Build quality on both is excellent, but completely different. Where the FH7 go for a standard universal shell made of an aluminium-magnesium alloy, the Black are offered in universal and custom shells where both can be customized to personal tastes. Of course, this will take time and so the FH7 offer instant audiophile gratification because you can take them off the shelf at a local retailer.
– TP Audio Aurora
The TP Audio Aurora come in a bit cheaper at $350 and offer quite a different proposition, but much like the FIBAE Black, the Aurora offer the FH7 some stiff competition. The Aurora are very accurate sounding single BA driver IEMs with a more neutral tonality compared to FIBAE Black. As such the Aurora come nowhere near the FH7 in terms of bass. The main difference is in the mids where the Aurora excel in the faithful reproduction of instruments, compared to the articulate FH7. Vocals can sound tangibly realistic with the Aurora, something the FH7 can’t really compete with. In return, the Aurora can’t come close to the treble of the FH7. The Aurora have quite a rolled off treble by comparison and even I can find them lacking in sparkle at times.
Once again, the Aurora is offered in both universal and custom form. Although customization options are not quite as extensive as with Custom Art, there are still more options to choose from than the single option for the FH7, which is nonetheless very pretty art deco style (“Philistine!”). I personally get an excellent fit with the universal Aurora, possibly the best out of all my universal IEMs, and the FH7 come very close to that.
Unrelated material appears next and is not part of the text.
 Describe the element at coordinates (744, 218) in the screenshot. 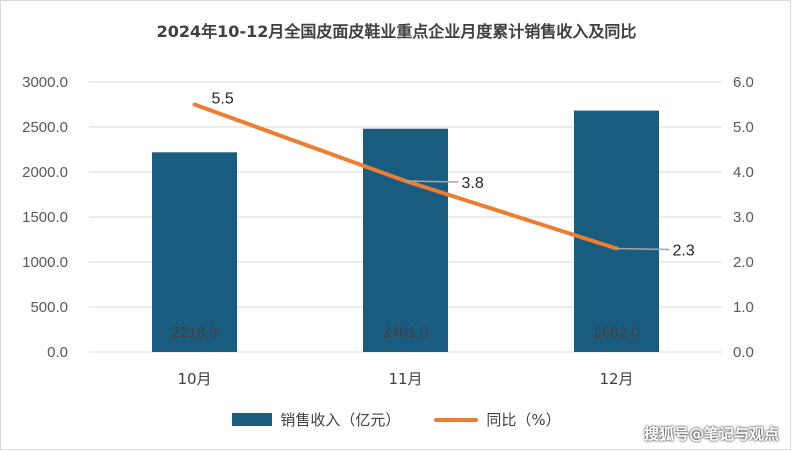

The FiiO FH7 are interesting hybrid IEMs with an energetic signature that does carry a warning for people who are more treble sensitive. The bass is powerful, the mids are exciting and articulate, and the treble is lively and bright. This can be a bit too bright, but the FH7 include different filters to change the signature slightly. Surprisingly, the High Boost filters offer the smoothest treble response. The FH7 have great build quality and comfort and come with an excellent selection of accessories. The LC-2.5D upgrade cable is a great match for the FH7. It has better ergonomics, is offered in a variety of terminations and the synergy with the FH7 is outstanding. In my opinion the LC-2.5D allows the FH7 to show off their full potential and is definitely an upgrade worth considering.